_DOCUMENT SEGMENT:_
------------

BRIEF DESCRIPTION OF THE DRAWINGS
[0006] The present invention is explained in detail with reference
to the exemplary embodiments illustrated in the figures and the
description below.
[0007] FIG. 1 schematically shows a cross section of a sensor for
an electrochemical measuring probe near its measuring gas side end
according to section line I-I in FIG. 4.
[0008] FIG. 2 schematically shows a cross-section of the sensor
near its end away from the measuring gas according to section line
II-II in FIG. 4.
[0009] FIG. 3 schematically shows a top view of the individual
functional layers of the sensor illustrated in FIG. 1, without the
heater.
[0010] FIG. 4 schematically shows a top view of the four successive
bottom layers illustrated in FIG. 3.
[0011] FIG. 5 schematically shows an illustration of a modified
sensor similar to FIG. 1.
DESCRIPTION OF EXEMPLARY EMBODIMENTS
[0012] In accordance with an example embodiment of the present
invention, the sensor for an electrochemical measuring probe for
determining the oxygen concentration in the exhaust gas of internal
combustion engines, illustrated in FIGS. 1 and 2 in two different
section views, also known as planar lambda-1 probe or planar Sprung
probe, has a first support 11 made of yttrium-stabilized zirconium
oxide (ZrO.sub.2), on which a Nernst cell 12 is mounted, and a
second support 13 made of yttrium-stabilized zirconium oxide, on
which an electric heater 14 is mounted. The two supports 11, 13
have the same thickness.
[0013] Heater 14 includes a wave-shaped flat resistor 15, which is
embedded in an aluminum oxide (Al.sub.2O.sub.3) insulator 16 and is
connectable to a heating voltage. Resistor 15 and insulator 16 are
printed, for example, on the surface of second support 13.
Insulator 16 is advantageously enclosed by a sealing frame 17 made
of a solid electrolyte 21. First support 11 is permanently bonded
to insulator 16, e.g., via an insulating and non-ion-conducting
foil binder. Alternatively, both supports 11, 13 may be made of
aluminum oxide (Al.sub.2O.sub.3). This does not require an
insulator 16, and the aluminum oxide sealing frame encloses
resistor 15.
[0014] Nernst cell 12 has a reference electrode 18 on the measuring
gas side end of support 11, which is exposed to a reference gas,
normally air, via a reference gas channel 19, and an external
electrode 20 exposed to the measuring gas, i.e., the exhaust gas.

------------

(Element and text position data)
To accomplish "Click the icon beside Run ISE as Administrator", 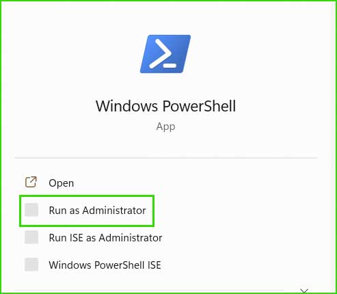I will click(x=31, y=237).
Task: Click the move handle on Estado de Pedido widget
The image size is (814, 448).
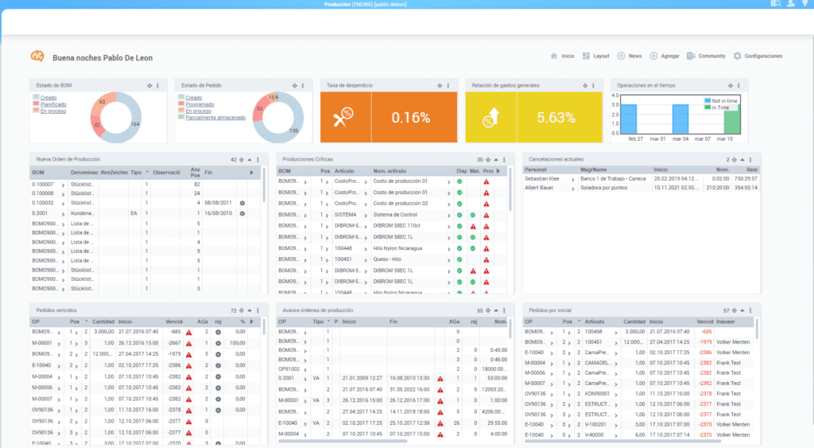Action: [294, 85]
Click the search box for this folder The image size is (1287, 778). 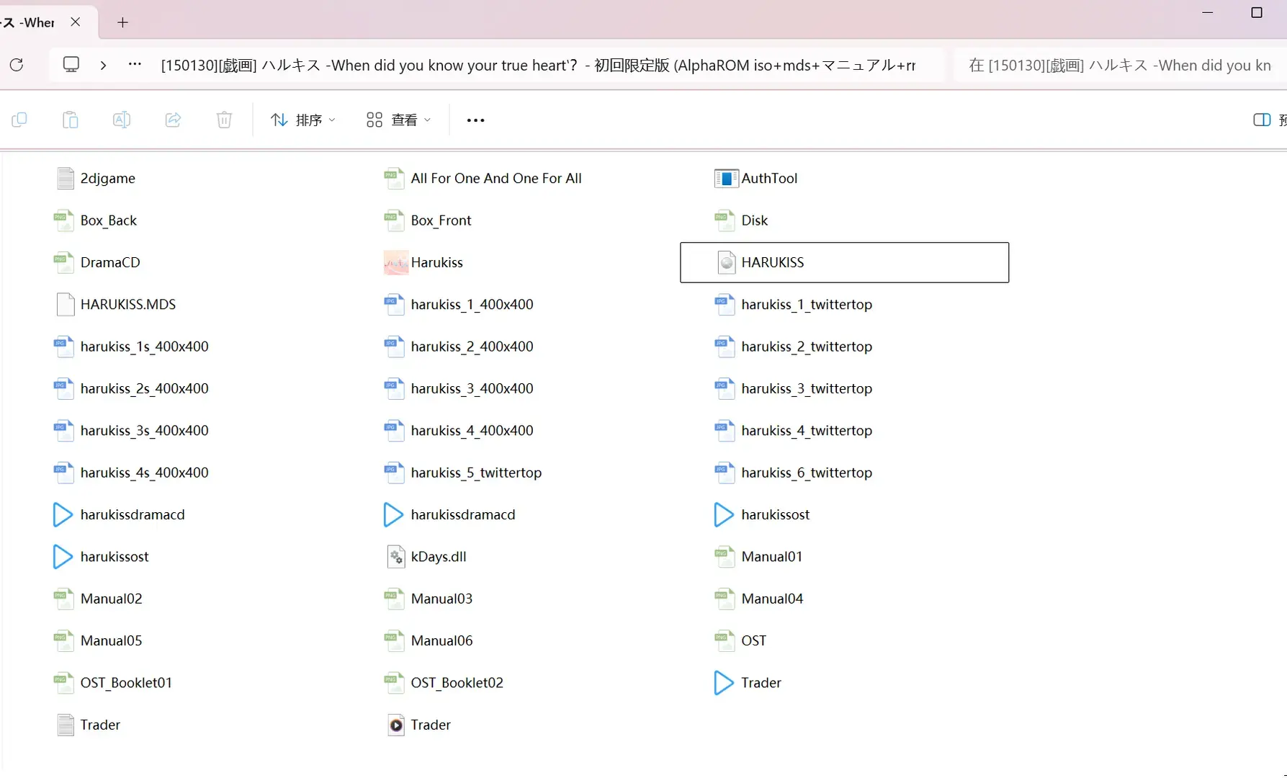(1120, 66)
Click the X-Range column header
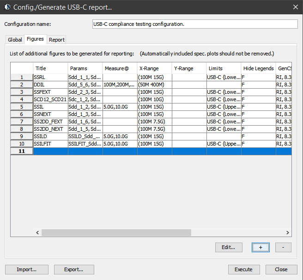This screenshot has height=280, width=303. (x=154, y=68)
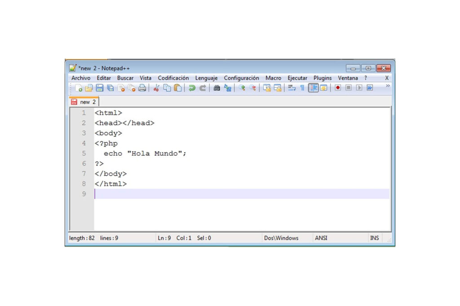
Task: Click the Paste clipboard icon
Action: click(x=178, y=88)
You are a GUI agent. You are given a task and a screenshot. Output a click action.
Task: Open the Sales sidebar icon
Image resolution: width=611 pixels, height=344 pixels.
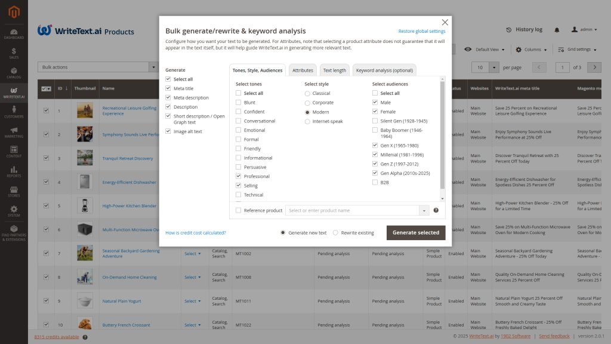pyautogui.click(x=14, y=54)
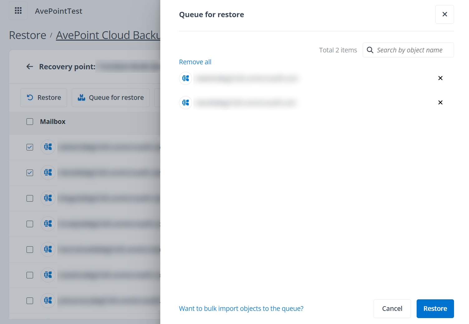Viewport: 469px width, 324px height.
Task: Open the app launcher grid icon
Action: [x=18, y=11]
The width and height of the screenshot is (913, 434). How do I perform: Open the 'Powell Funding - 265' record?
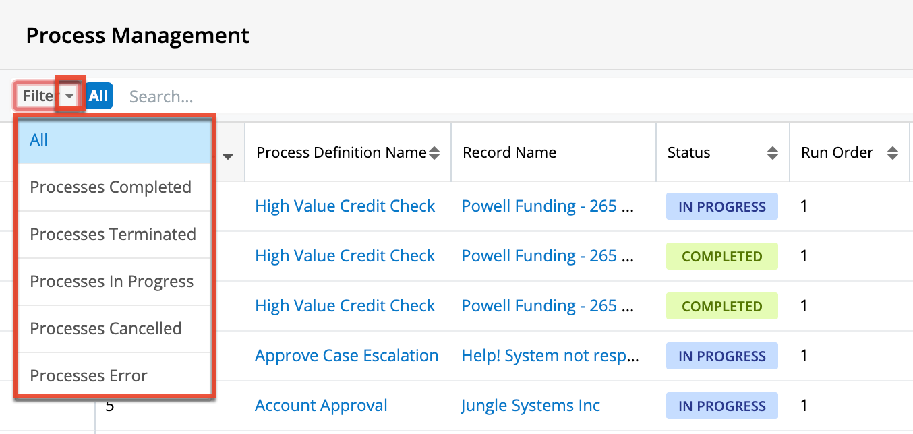(547, 206)
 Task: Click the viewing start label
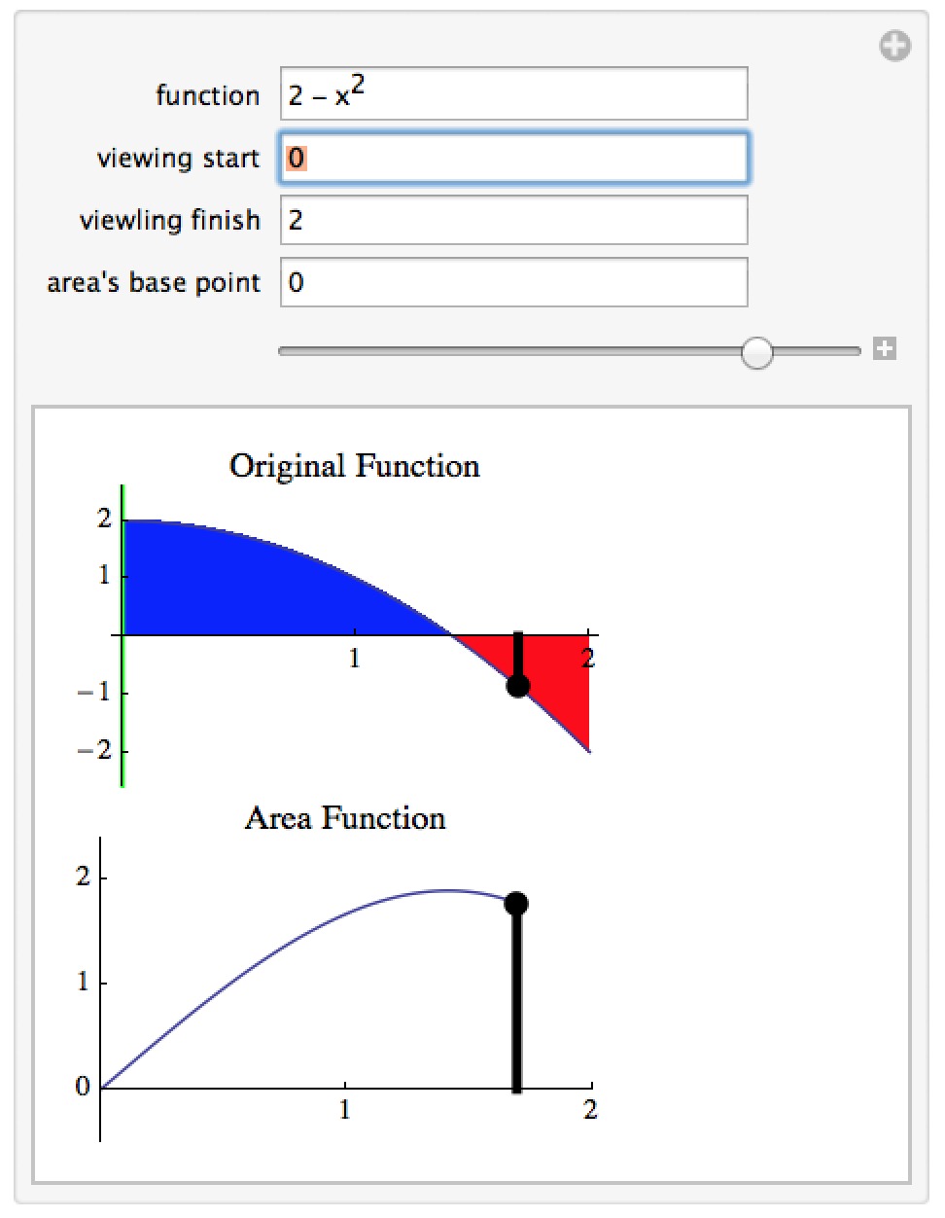click(178, 159)
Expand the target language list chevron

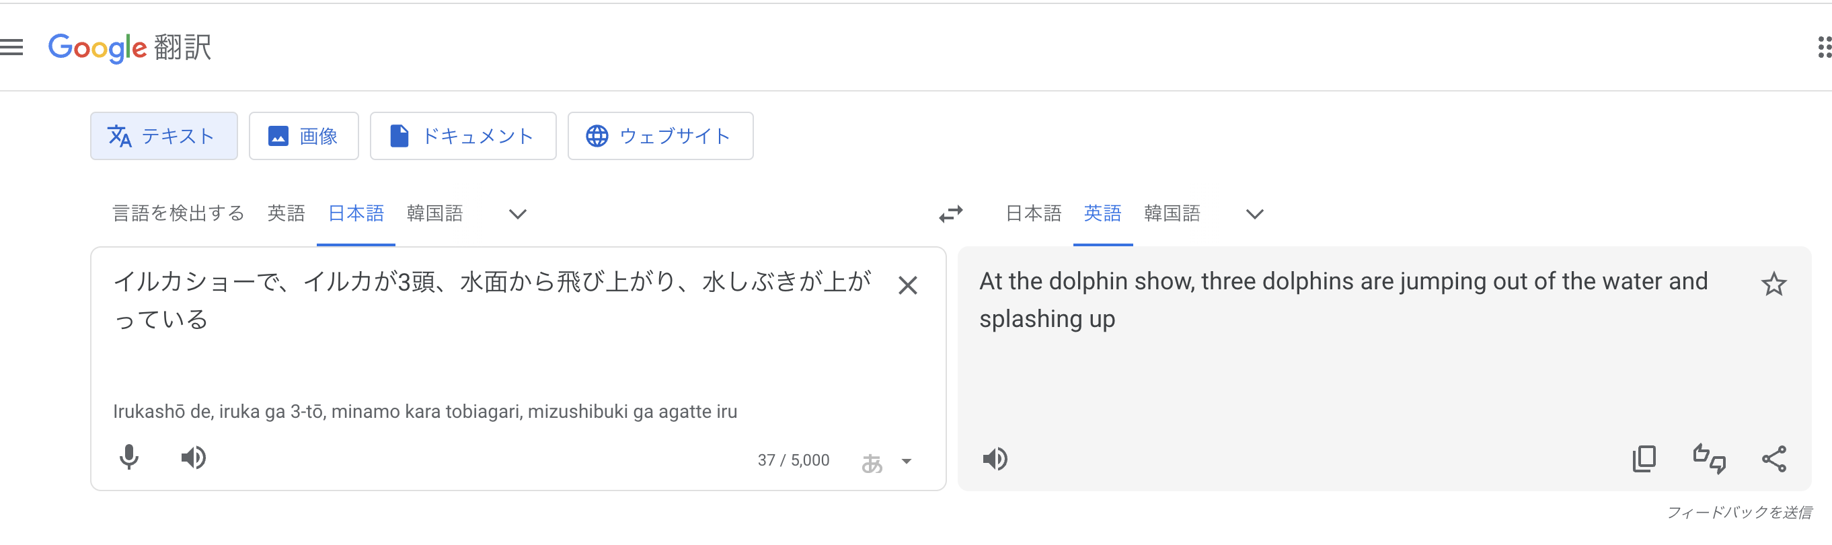[1255, 214]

------------

_SHORT TASK A:_
Answer these questions from the patent excerpt, one line each:
(i) In paragraph [0012], what material are the first support 11 and the second support 13 made of?
(ii) What does FIG. 3 show?
(iii) What is resistor 15 embedded in?
_SHORT TASK B:_
Please print the stretch of the patent excerpt from "[0009] FIG. 3" through "similar to FIG. 1.".

_FINISHED ANSWER A:_
(i) Yttrium-stabilized zirconium oxide (ZrO.sub.2)
(ii) A schematic top view of the individual functional layers of the sensor illustrated in FIG. 1, without the heater
(iii) An aluminum oxide (Al.sub.2O.sub.3) insulator 16

_FINISHED ANSWER B:_
[0009] FIG. 3 schematically shows a top view of the individual
functional layers of the sensor illustrated in FIG. 1, without the
heater.
[0010] FIG. 4 schematically shows a top view of the four successive
bottom layers illustrated in FIG. 3.
[0011] FIG. 5 schematically shows an illustration of a modified
sensor similar to FIG. 1.